Au bout d’une dizaine d’années d’intense activité littéraire, Harry Laus a saisi l’occasion, à partir de 1962, de développer son goût pour les arts plastiques, en devenant successivement chargé de la rubrique correspondante dans divers quotidiens de Rio de Janeiro, notamment le Jornal do Brasil puis de la revue Veja, en relation étroite avec son amie la galériste Ceres Franco. Membre de l’Association Brésilienne et Internationale des critiques d’art, il a participé en 1971 et 1972 au jury de la Biennale de São Paulo.

Il s’est retiré à partir de 1976 dans son État natal, où il a dirigé le musée de Joinville puis le M.A.S.C. (Museo de Arte de Santa Catarina). À ce poste, il a promu et rédigé le catalogue des artistes plasticiens catarinenses.

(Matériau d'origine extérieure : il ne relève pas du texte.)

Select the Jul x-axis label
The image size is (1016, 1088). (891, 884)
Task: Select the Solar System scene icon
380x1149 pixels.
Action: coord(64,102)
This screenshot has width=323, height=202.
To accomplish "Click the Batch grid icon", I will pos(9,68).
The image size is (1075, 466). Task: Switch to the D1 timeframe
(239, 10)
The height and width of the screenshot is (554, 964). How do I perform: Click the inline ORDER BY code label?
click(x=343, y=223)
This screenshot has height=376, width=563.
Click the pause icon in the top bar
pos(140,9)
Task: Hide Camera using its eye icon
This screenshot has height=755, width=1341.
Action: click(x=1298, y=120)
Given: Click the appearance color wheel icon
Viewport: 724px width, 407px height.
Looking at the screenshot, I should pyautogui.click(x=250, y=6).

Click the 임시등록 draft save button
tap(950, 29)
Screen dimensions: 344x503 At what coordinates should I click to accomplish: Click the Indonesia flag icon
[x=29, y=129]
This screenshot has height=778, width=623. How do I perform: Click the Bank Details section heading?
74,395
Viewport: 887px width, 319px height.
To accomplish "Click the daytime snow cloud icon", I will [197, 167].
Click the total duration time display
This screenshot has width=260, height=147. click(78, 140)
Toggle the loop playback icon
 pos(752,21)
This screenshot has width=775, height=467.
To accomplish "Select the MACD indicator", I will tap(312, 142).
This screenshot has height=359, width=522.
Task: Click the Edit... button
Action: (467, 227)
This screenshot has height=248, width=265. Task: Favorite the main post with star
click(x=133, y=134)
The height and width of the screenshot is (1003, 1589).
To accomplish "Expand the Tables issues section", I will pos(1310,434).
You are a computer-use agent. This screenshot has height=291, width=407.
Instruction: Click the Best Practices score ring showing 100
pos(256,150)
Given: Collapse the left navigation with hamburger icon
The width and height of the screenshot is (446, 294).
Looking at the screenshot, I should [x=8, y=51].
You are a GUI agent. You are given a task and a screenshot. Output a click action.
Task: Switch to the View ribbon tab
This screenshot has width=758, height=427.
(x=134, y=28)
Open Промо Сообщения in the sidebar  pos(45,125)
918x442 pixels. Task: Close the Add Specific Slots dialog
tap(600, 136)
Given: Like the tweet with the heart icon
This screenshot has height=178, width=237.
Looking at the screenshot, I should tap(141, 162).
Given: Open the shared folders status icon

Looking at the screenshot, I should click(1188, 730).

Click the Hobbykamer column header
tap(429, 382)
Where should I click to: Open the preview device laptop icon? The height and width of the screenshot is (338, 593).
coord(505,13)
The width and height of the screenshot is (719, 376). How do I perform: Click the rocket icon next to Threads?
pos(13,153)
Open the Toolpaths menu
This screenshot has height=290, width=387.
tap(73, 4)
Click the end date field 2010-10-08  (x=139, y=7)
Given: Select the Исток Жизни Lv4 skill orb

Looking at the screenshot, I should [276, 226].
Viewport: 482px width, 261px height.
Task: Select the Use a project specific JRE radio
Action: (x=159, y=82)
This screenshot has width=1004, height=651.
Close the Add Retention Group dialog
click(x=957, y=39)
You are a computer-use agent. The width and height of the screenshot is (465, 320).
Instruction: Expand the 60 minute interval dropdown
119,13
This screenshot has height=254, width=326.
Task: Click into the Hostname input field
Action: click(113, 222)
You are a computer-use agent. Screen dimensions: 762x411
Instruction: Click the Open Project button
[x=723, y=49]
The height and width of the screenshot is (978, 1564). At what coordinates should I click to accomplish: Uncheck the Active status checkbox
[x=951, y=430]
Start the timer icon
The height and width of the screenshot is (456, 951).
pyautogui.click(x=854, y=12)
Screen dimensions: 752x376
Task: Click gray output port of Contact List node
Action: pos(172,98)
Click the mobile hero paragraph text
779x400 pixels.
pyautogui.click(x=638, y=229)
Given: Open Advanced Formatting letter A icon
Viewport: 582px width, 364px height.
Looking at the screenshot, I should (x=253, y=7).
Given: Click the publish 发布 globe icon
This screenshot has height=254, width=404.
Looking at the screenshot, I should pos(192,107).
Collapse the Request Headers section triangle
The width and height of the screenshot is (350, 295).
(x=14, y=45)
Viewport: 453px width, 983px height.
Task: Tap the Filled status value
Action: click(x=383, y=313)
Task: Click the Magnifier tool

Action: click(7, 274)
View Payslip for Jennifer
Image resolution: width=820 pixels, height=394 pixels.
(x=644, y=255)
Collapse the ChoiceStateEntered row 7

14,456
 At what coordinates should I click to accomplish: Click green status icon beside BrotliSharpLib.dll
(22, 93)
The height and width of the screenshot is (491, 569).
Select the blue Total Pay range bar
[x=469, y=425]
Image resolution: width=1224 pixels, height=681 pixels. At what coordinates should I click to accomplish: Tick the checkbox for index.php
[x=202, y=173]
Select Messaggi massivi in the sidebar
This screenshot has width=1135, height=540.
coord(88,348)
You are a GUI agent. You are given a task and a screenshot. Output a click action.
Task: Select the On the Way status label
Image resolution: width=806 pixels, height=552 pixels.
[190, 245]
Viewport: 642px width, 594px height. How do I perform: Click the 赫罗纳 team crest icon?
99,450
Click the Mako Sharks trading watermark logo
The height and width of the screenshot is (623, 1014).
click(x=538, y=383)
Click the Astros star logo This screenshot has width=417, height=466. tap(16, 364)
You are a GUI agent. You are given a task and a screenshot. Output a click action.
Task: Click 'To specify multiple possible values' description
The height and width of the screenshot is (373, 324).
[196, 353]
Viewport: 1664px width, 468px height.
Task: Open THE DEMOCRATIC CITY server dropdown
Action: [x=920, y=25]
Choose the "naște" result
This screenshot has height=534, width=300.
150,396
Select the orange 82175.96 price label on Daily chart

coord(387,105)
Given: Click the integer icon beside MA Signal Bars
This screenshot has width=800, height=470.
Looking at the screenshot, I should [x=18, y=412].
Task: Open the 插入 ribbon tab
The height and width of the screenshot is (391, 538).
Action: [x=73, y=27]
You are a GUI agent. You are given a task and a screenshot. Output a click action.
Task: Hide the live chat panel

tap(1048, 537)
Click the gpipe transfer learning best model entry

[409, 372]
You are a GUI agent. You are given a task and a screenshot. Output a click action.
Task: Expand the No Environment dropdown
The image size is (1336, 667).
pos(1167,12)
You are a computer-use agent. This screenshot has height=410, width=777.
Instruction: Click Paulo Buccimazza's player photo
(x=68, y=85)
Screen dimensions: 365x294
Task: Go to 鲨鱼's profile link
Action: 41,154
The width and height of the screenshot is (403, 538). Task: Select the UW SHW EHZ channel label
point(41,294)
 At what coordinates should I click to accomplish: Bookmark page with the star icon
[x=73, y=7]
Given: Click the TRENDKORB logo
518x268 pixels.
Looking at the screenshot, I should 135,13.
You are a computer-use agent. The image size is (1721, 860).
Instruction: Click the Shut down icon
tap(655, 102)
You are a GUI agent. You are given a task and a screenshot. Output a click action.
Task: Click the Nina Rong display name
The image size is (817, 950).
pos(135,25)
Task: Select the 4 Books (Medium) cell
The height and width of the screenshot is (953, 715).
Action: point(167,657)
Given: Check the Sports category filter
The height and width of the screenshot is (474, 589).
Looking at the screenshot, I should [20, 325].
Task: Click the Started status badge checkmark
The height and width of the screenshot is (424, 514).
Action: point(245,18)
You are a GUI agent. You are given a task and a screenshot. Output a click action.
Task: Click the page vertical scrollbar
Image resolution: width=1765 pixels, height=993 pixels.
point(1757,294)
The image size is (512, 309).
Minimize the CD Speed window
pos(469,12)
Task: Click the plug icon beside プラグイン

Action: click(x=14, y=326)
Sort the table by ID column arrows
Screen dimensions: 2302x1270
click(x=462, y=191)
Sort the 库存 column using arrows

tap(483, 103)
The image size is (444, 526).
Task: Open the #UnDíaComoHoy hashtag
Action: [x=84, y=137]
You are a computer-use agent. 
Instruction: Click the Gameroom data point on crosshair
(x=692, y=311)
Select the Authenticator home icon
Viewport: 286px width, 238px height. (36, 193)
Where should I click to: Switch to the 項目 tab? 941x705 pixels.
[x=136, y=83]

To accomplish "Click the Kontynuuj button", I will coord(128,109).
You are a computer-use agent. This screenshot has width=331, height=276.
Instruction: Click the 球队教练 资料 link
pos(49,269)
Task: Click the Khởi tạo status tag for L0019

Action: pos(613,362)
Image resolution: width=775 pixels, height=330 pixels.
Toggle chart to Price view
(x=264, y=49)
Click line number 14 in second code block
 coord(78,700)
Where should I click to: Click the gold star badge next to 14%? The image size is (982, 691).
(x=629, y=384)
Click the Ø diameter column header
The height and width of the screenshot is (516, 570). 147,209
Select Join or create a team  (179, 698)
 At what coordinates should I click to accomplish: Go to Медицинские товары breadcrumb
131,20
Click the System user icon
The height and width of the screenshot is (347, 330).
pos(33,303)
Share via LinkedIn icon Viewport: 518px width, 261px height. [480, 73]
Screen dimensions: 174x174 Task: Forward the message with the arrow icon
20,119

La poursuite de son Journal, trois romans, un recueil de nouvelles sur le sujet de “l’amour banni” et un “documentaire autobiographique” marquent également cette dernière période de sa vie.

Une attention mélancolique à la fragilité humaine, fruit de la multiplicité de ses expériences de vie, l’exigence formelle de simplicité, et la sensibilité visuelle trace de son autre vocation artistique, caractérisent l’écriture de Harry Laus. En savoir plus.

Presse et librairies

Harry Laus met l’homme à nu et tente de saisir ses comportements, dans les moindres détails. Il pose le pinceau sur la faille et touche l’essentiel.
 Universalité, atemporalité, tout est là pour faire une grande œuvre.

Benoît Broyart, Le Matricule des Anges, juin-juillet 1998

On pense à Fernando Pessoa, au fantastique d’une Silvina Ocampo, aux jeux rusés du surréel de l’Argentine voisine, en lisant les nouvelles de M. Harry Laus, brésilien frotté d’Europe.
 Dans les interstices du réel, Harry Laus trouve sournoisement des folies, des absurdités, des farces. [C’est] un mathématicien du hasard, un scrupuleux de l’étrange, un manique du dérangement, de la folie progressive, de l’autre monde qui se déverse à grands flots sur celui-ci. Quand les écrivains du Brésil dansent et chantent, puisque c’est ainsi qu’on les montre, Harry Laus, ironique, monte la garde. Sentinelle du néant.